- A Pinacoteca de São Paulo abriu, no último sábado, uma exposição com 27 gravuras de Beatriz Milhazes, produzidas entre 1996 e 2019, em parceria com Jean-Paul Rusell.
- É a primeira vez que o conjunto é exibido integralmente e a Pinacoteca é o único museu do mundo a possuir esse núcleo da artista.
- Milhazes utiliza florais, mandalas e geometrias para criar composições de cores que chegam a quase dois metros de largura em algumas obras, com camadas e profundidade incomuns para a gravura.
- A mostra fica no segundo andar da Pina Estação, sob curadoria de Renato Menezes.
A Pinacoteca de São Paulo inaugurou no último sábado, dia 16, uma mostra dedicada a Beatriz Milhazes, obra menos óbvia e mais sofisticada da artista. A curadoria é de Renato Menezes.
A exposição reúne 27 gravuras produzidas entre 1996 e 2019, criadas em parceria com Jean-Paul Russell, fundador da Durham Press, estúdio de impressão da Pensilvânia. Pela primeira vez, o conjunto é exibido integralmente.

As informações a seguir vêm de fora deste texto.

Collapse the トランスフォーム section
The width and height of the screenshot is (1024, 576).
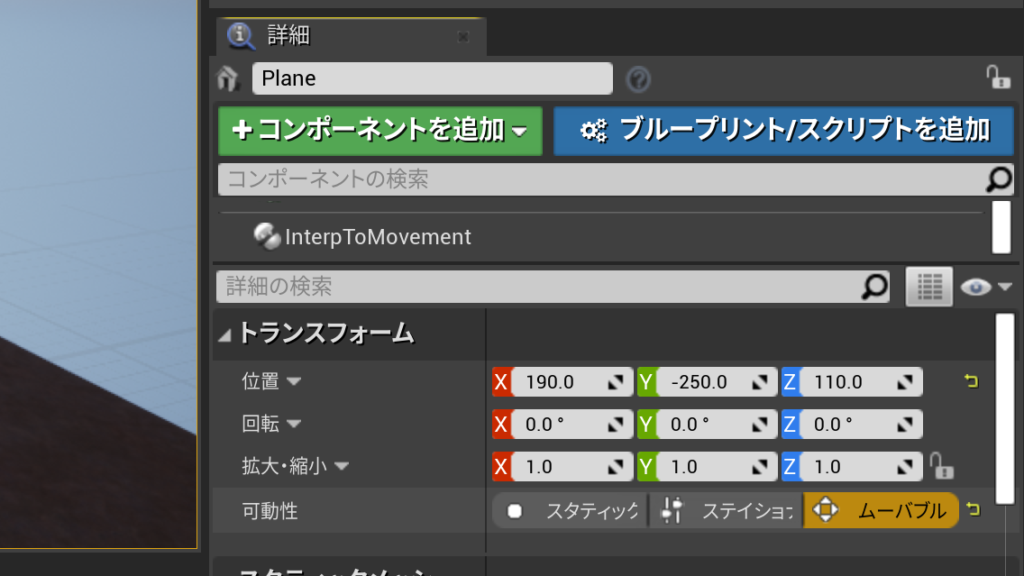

A Pinacoteca é o único museu do mundo a possuir esse núcleo de obras da artista, o que ressalta a importância da coleção para o acervo. Milhazes transfere para a gravura o rigor visual das suas pinturas e costuma usar camadas, transparências e profundidade cromática.
Detalhes da mostra
Algumas peças chegam a quase dois metros de largura, desafiando a lógica tradicional da serigrafia. A exposição explora geometria tropical, com flores, mandalas e arabescos em composições de cores hipnóticas.
A mostra fica no segundo andar da Pina Estação, com curadoria de Renato Menezes. A prática de Milhazes na gravura revela o mesmo cuidado técnico presente em sua produção pictórica, ampliando o diálogo entre técnicas.